**PROMPT**
Reproduce all of the data, making sure that no line differs from the original.

Start of MATERIALS PROVIDED

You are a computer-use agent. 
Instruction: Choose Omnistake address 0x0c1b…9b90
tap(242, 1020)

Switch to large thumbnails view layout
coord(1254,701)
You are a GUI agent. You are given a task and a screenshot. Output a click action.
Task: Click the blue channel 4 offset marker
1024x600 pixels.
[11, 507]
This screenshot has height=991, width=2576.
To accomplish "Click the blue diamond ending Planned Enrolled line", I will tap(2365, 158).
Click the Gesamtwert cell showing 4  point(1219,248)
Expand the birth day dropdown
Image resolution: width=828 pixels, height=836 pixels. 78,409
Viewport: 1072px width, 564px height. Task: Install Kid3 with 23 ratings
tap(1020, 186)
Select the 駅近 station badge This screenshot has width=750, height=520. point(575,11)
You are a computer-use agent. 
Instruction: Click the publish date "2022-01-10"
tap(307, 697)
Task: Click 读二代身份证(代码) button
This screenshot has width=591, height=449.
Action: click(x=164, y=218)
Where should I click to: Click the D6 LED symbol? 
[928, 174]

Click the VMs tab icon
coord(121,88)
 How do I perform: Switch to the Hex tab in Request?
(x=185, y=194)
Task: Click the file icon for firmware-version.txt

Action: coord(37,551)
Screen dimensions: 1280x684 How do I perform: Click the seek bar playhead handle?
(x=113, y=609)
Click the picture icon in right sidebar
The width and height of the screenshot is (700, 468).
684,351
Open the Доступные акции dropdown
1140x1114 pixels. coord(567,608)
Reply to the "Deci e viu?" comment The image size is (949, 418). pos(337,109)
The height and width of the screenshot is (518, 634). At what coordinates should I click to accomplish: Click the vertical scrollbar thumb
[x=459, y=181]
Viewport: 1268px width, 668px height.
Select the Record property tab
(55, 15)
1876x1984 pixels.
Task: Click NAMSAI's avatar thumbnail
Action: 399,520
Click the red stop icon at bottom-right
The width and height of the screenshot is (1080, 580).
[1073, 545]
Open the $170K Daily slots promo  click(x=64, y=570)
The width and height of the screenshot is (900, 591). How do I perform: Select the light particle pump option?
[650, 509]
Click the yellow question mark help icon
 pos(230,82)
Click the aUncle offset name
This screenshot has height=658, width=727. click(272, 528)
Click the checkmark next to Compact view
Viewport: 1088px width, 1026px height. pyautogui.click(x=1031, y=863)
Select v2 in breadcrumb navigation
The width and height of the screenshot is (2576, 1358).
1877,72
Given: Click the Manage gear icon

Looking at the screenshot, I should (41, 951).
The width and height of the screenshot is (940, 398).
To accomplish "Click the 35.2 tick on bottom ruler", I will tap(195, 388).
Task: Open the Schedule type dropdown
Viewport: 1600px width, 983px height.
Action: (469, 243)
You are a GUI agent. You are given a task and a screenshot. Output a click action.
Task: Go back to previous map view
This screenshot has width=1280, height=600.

End of MATERIALS PROVIDED

**FINISHED EXERCISE**
You are a computer-use agent. 
Instruction: Choose Omnistake address 0x0c1b…9b90
tap(242, 1020)

Switch to large thumbnails view layout
coord(1254,701)
You are a GUI agent. You are given a task and a screenshot. Output a click action.
Task: Click the blue channel 4 offset marker
1024x600 pixels.
[11, 507]
This screenshot has height=991, width=2576.
To accomplish "Click the blue diamond ending Planned Enrolled line", I will tap(2365, 158).
Click the Gesamtwert cell showing 4  point(1219,248)
Expand the birth day dropdown
Image resolution: width=828 pixels, height=836 pixels. 78,409
Viewport: 1072px width, 564px height. Task: Install Kid3 with 23 ratings
tap(1020, 186)
Select the 駅近 station badge This screenshot has width=750, height=520. point(575,11)
You are a computer-use agent. 
Instruction: Click the publish date "2022-01-10"
tap(307, 697)
Task: Click 读二代身份证(代码) button
This screenshot has width=591, height=449.
Action: click(x=164, y=218)
Where should I click to: Click the D6 LED symbol? 
[928, 174]

Click the VMs tab icon
coord(121,88)
 How do I perform: Switch to the Hex tab in Request?
(x=185, y=194)
Task: Click the file icon for firmware-version.txt

Action: coord(37,551)
Screen dimensions: 1280x684 How do I perform: Click the seek bar playhead handle?
(x=113, y=609)
Click the picture icon in right sidebar
The width and height of the screenshot is (700, 468).
684,351
Open the Доступные акции dropdown
1140x1114 pixels. coord(567,608)
Reply to the "Deci e viu?" comment The image size is (949, 418). pos(337,109)
The height and width of the screenshot is (518, 634). At what coordinates should I click to accomplish: Click the vertical scrollbar thumb
[x=459, y=181]
Viewport: 1268px width, 668px height.
Select the Record property tab
(55, 15)
1876x1984 pixels.
Task: Click NAMSAI's avatar thumbnail
Action: 399,520
Click the red stop icon at bottom-right
The width and height of the screenshot is (1080, 580).
[1073, 545]
Open the $170K Daily slots promo  click(x=64, y=570)
The width and height of the screenshot is (900, 591). How do I perform: Select the light particle pump option?
[650, 509]
Click the yellow question mark help icon
 pos(230,82)
Click the aUncle offset name
This screenshot has height=658, width=727. click(272, 528)
Click the checkmark next to Compact view
Viewport: 1088px width, 1026px height. pyautogui.click(x=1031, y=863)
Select v2 in breadcrumb navigation
The width and height of the screenshot is (2576, 1358).
1877,72
Given: Click the Manage gear icon

Looking at the screenshot, I should (41, 951).
The width and height of the screenshot is (940, 398).
To accomplish "Click the 35.2 tick on bottom ruler", I will tap(195, 388).
Task: Open the Schedule type dropdown
Viewport: 1600px width, 983px height.
Action: (469, 243)
You are a GUI agent. You are given a task and a screenshot. Output a click action.
Task: Go back to previous map view
This screenshot has width=1280, height=600.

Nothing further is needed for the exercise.